Taxonomic assignment
Separate from the sample-based data decontamination procedure, described
above, taxonomic assignment for each metabarcoding sequence required
evaluating the full set of BLAST hits for each ASV using a custom R
script (R Core Team, 2019). The goal of the R script was to obtain the
highest taxonomic resolution for each sequence while accounting for all
BLAST hits above the 96% minimum identity required by the blastn query.
Species-level identification was only accepted if the ASV sequence
matched the database reference sequence at >98% identity
(as in Alberdi et al., 2018) and only then if no BLAST hits within 2%
identity of the top hit matched a different species. When BLAST results
for a given ASV violated either of these rules, the next taxonomic level
(i.e., common ancestor) was tested using the same criteria and so on
until a consensus taxonomic rank was obtained within the top 2%
identity of matches. For example, when an ASV had only a significant hit
to a single species, that species was assigned unless the sequence match
was <98% identity, in which case, the ASV would be assigned
to the genus-level. However, when an ASV had significant hits to
multiple taxa, the common ancestor for BLAST hits within the top 2%
identity determined whether that sequence could be attributed to a
species, genus, or family, or whether the sequence provided little
informative variation for a high-resolution assignment (code available
on GitHub).
Decontaminated ASV and read count data were merged with taxonomic
information from ranked and filtered BLAST hits. Multiple ASVs within a
locus that matched the same taxon at more than one taxonomic level
(e.g., one ASV identifies the family Clupeidae and another matches the
genus Clupea ) were merged to retain the highest-resolution
assignment (in this example, the genus, Clupea ) for each taxon
within each replicate/locus. We reasoned that both sequences would
likely come from the same fish, and therefore retained the
higher-resolution assignment.
Finally, taxonomic assignments were used to compare the performance of
the individual markers and metabarcoding loci for recovering species
added to the vouchered reference and full reference DNA pools, as well
as determining the optimal combination of markers to maximize
identification of reference taxa to species-level.

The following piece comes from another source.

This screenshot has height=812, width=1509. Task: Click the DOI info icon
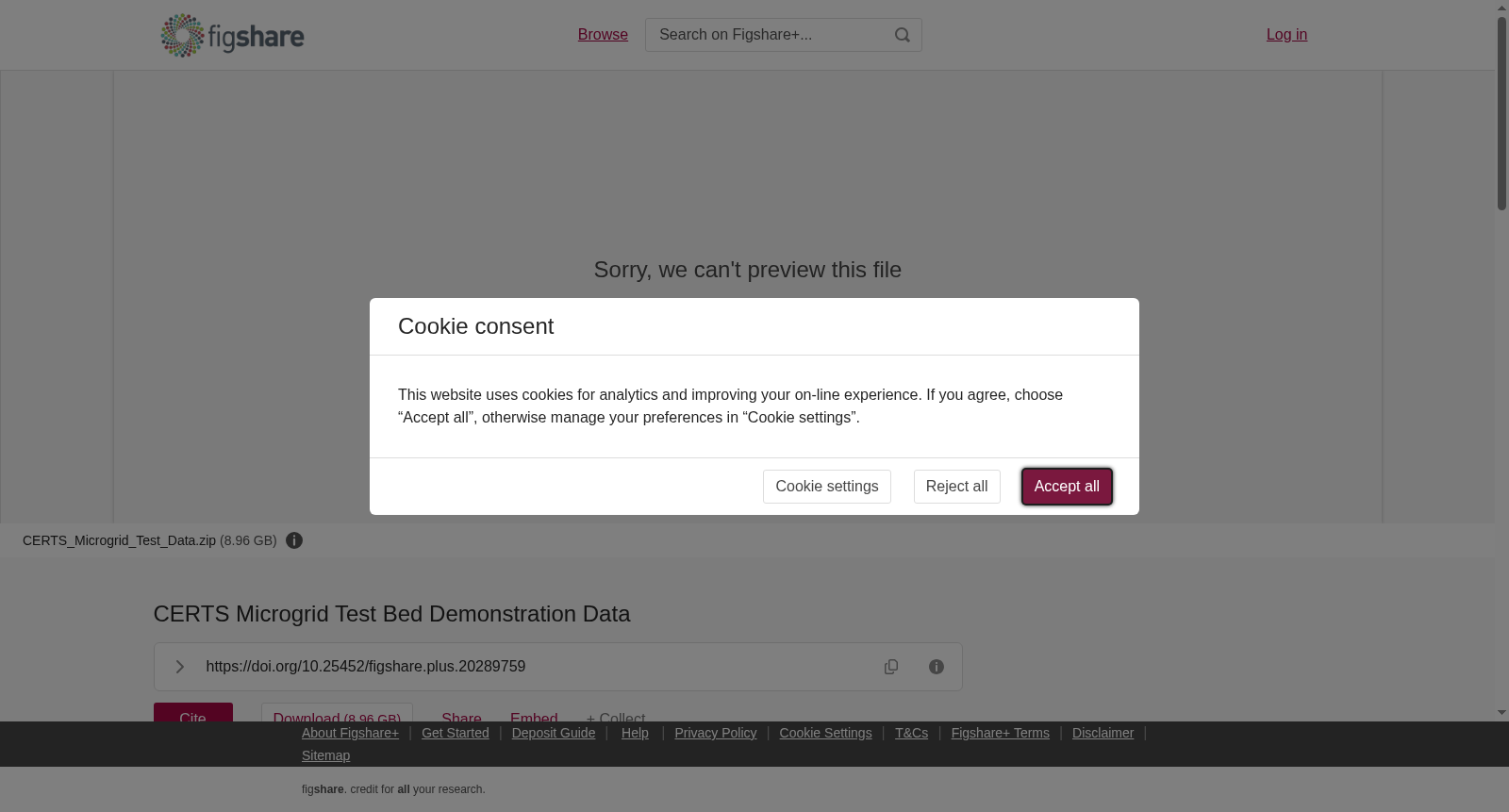937,667
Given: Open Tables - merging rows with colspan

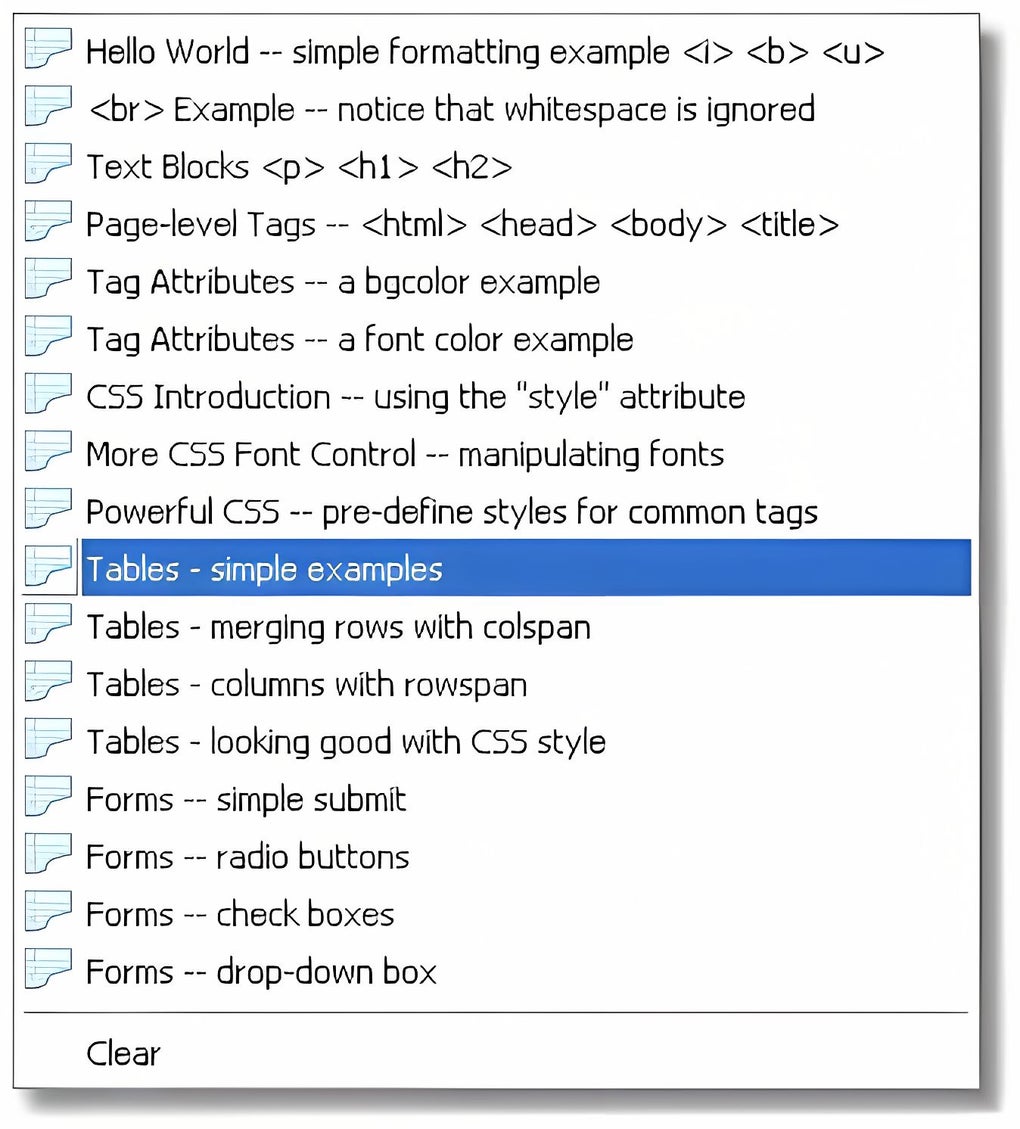Looking at the screenshot, I should [x=338, y=627].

The portfolio of complementary markers was identified by ranking markers
using an accumulation curve to identify which recovered the greatest
number of species from the FR, followed by the greatest number of
additional species, and so on until the curve saturated (Fig. 1). The
minimal panel of primer pairs that captured the full species diversity
in the DNA pools were used to analyse the experimental feeds and examine
quantitative relationships between relative tissue abundance and
sequencing read proportions in heterogeneous mixtures.